_The request_
In the text on consumer connectable product security, when was the Product Security and Telecommunications Infrastructure Act 2022 enacted into law?

>> BEGIN Text shown

Businesses must act now to comply with Product Security and Telecommunications Infrastructure Act. Secured by Design (SBD) National Manager and Secure Connected Devices accreditation lead, Michelle Kradolfer explains why. 

The Internet of Things (IoT) collectively refers to any electronic smart device equipped with sensors and internet connectivity that can action, collect, store and share data.  

Whilst consumer connectable products offer huge benefits for people and businesses to live better connected lives with a lower carbon footprint, the adoption of cyber security requirements within these products is poor.

Consumers overwhelmingly assume that these products are secure, however, whilst connectable consumer products have previously had to comply with existing regulation to ensure that they will not directly cause physical harm from issues such as overheating, environmental damage or electrical interference, they have not until very recently been regulated to protect consumers from cyber harm such as loss of privacy and personal data. 

To close this regulatory gap and to address the issue of insecure technology, the government drew up the Product Security and Telecommunications Infrastructure Act 2022, which was enacted into law in December 2022.

>> END Text shown
>> BEGIN Material shown

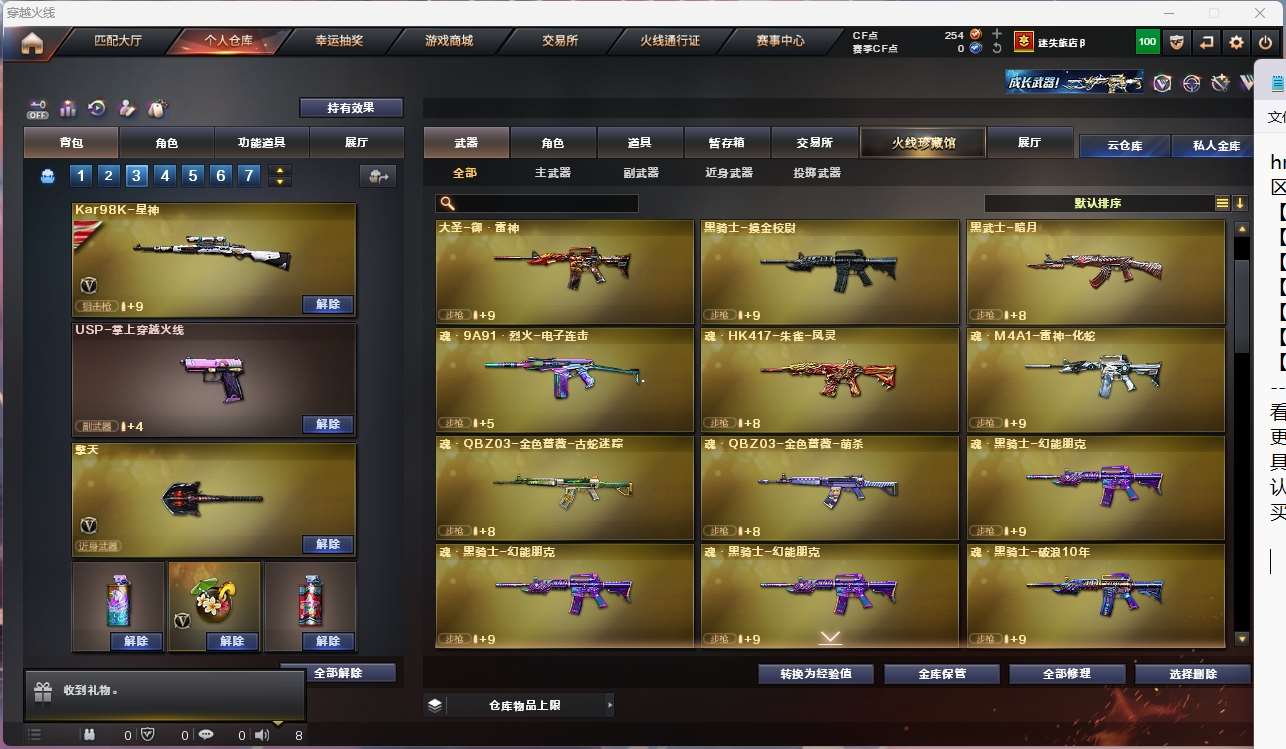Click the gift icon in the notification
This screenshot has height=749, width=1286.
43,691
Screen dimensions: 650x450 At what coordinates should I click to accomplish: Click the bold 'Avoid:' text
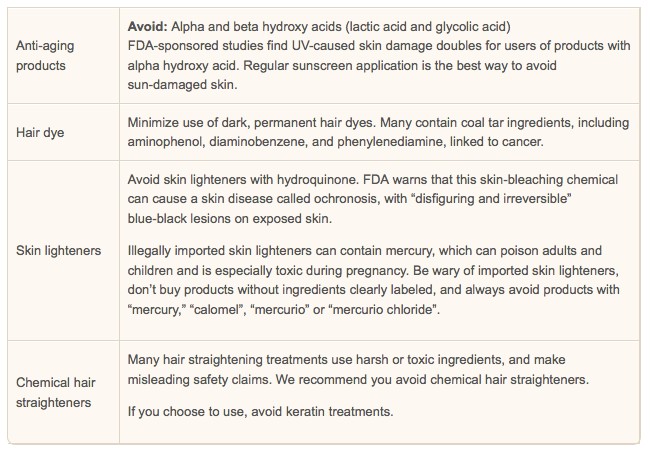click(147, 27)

>> END Material shown

_Solution to the problem_
December 2022